Cómo atender a los clientes del pequeño comercio en sus casas

Cómo atender a los clientes del pequeño comercio en sus casas 1707 2560 Bea Vizcaíno

Que el coronavirus lo ha cambiado todo en el entorno empresarial es una obviedad. Que muchos de esos cambios han venido para quedarse, innegable.

No hay duda de que las empresas que ya tenían presencia online tendrán mucho que adaptar, pero el salto es aún más vertiginoso para esos comercios que hasta ahora vivían bien anclados en sus tiendas físicas.

Para muchos, su supervivencia dependerá de que consigan subirse al tren de las entregas a domicilio. Y prestar un buen servicio de atención al cliente no es un plus, sino una premisa esencial para lograrlo.

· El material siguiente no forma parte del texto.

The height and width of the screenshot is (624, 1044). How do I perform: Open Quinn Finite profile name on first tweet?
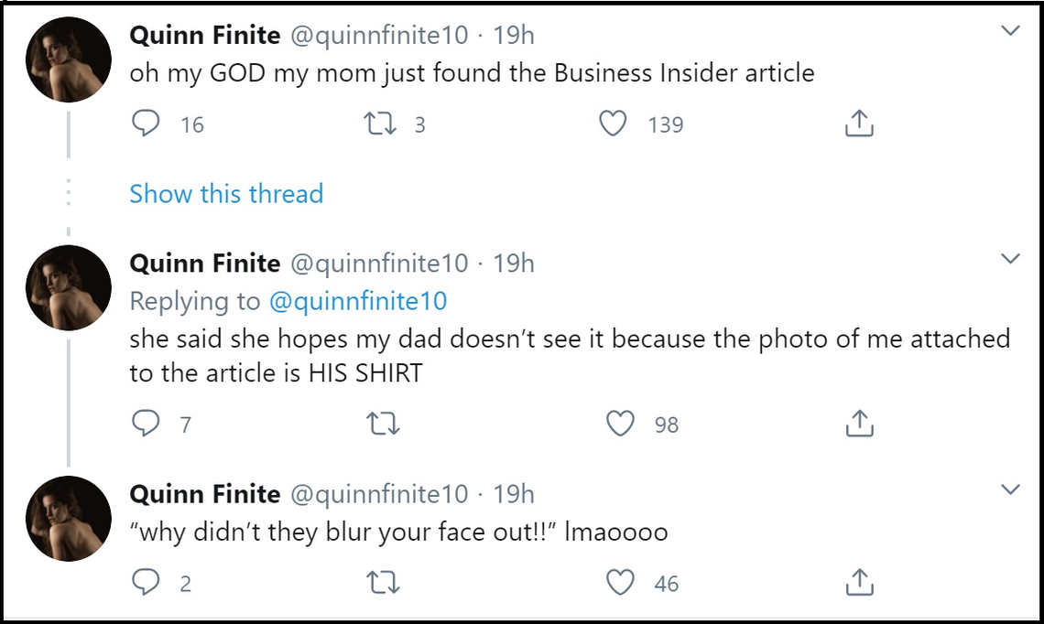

¿Pero cómo hacerlo ahora que los clientes apenas salen de casa? Nos atrevemos a dar las cuatro claves innegociables.

Accesibilidad

Aunque el comercio esté abierto, conseguir una buena afluencia de clientes en tiempos del COVID-19 es difícil y tiene además un coste en cuanto a medidas de higiene y seguridad en la tienda. Por eso es más importante que nunca poner a disposición de los clientes todos los canales posibles para que puedan acceder, comprar y contactar con la tienda sin salir de casa.

Quien tenga página web y perfiles activos en las redes sociales tendrá ya mucho camino andado, pero no hay que menoscabar la importancia de canales como el teléfono, el whatsapp y el e-mail, que pueden ser clave para que un público mucho más amplio acceda a los productos y servicios.

Disponibilidad

No está de más remarcar lo evidente: no es suficiente disponer de los canales de contacto, sino que además hay que atenderlos. Y atenderlos significa estar disponibles en un horario lo más amplio posible y responder con rapidez a todas las consultas.

Sencillez

En momentos complicados, las soluciones simples suelen ser las ganadoras. Está bien desarrollar una página web, lanzar una app o darse de alta en algún marketplace, pero no siempre disponemos de los recursos necesarios para implantar estas soluciones de forma rápida.

¿Por qué no atender al público a través de los canales que ya conocen, que usan habitualmente y que les dan confianza?

Eficacia

Suele ir de la mano de lo anterior, porque cuando lo hacemos fácil, somos más eficaces.

Si resolvemos por teléfono con rapidez y claridad cualquier duda sobre el funcionamiento de las entregas, nos ganaremos la confianza de los clientes.

Si tomamos pedidos por whatsapp y permitimos el pago en el momento de la entrega en el domicilio o de la recogida en la tienda, tendremos más ventas que si solo lo hacemos en la tienda física.

 

En definitiva, son tiempos de buscar soluciones rápidas y sencillas. Y para el pequeño comercio, estas pasan por encontrar el modo de mantener un público que hasta ahora, por edad, por costumbre o por convicción, era fiel a la cercanía, la familiaridad y la sencillez de la tienda física.

¿Por qué no llevar esos valores hasta sus casas a través de los canales de comunicación que ya usan a diario?